Dyssodia papposa is a species of annual herbaceous forb in the genus Dyssodia, commonly known as fetid marigold or prairie dogweed. It is native to North America and parts of the Southwest, extending into the Northeast. The plant has been used by Native Americans to treat multiple medical conditions.

Description
Fetid marigold is a erect multi-branching annual with a large taproot, common to anthropogenically disturbed areas such as roadsides, fields, and meadows, at elevations from 3000–6500 ft (914–1981 m). Its height is 4–16 inches (5–70 cm). The leaves are simple and opposite, 3/4 in to 2 in (15–50 mm) long and linearly lobate.

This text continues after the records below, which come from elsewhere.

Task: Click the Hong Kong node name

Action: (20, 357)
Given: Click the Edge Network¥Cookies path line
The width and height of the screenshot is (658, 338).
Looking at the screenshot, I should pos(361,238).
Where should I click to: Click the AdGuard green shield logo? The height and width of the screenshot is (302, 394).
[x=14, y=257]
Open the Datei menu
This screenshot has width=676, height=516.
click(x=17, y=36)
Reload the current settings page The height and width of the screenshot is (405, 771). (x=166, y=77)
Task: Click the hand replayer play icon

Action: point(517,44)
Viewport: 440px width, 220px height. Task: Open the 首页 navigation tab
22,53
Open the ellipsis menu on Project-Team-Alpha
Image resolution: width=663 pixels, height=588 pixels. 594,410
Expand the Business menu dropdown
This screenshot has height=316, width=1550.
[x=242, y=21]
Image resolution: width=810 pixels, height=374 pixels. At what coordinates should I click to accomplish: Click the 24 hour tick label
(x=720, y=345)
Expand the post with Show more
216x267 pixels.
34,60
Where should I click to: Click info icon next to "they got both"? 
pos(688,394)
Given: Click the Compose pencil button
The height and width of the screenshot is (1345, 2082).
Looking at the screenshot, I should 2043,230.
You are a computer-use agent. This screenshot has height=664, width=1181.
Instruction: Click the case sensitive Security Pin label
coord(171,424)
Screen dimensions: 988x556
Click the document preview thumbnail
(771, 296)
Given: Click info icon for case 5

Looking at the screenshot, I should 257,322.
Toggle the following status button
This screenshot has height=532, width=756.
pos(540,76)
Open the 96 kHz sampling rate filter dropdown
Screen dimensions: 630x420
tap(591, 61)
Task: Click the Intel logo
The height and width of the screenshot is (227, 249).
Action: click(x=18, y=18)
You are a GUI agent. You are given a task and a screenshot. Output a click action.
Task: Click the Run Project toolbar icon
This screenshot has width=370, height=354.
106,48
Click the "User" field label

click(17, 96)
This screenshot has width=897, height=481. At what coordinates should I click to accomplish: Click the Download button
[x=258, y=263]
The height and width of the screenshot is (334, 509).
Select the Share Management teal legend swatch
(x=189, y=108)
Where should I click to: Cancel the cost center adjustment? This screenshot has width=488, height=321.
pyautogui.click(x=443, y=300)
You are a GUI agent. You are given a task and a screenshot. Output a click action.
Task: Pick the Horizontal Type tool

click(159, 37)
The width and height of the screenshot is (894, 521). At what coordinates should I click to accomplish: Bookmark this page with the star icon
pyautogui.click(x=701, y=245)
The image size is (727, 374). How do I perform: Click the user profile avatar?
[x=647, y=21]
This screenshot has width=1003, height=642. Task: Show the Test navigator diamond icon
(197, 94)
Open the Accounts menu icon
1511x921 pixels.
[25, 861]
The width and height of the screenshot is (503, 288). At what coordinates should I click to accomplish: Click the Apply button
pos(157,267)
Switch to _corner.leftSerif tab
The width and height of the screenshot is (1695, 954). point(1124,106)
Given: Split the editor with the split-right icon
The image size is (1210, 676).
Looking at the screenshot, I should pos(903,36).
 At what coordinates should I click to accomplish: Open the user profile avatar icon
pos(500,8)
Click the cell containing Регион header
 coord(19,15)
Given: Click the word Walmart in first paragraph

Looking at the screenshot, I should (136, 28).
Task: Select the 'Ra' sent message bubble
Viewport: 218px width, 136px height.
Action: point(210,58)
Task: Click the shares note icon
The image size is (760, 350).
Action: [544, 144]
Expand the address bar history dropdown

The flowers have the disk and ray structure characteristic of the Asteraceae family; both are yellow-orange, up to 1/2in long with 5–8 ray flowers which are up to 3.5cm long and 1.5 cm wide, with tubular disk flowers and greenish outer and inner bracts. Seeds are small, hairy, narrowly conical with a tuft of bristle at the top, dark brown in color when mature. Distinctive orange odor glands dot the stalk, leaves and stems of the plant, which are the source of its characteristic scent.
It flowers in summer to fall. The name dyssodia is from the Greek δυσοδια (dusodia), meaning "bad odor", while papposa is from the Latin meaning "with pappus".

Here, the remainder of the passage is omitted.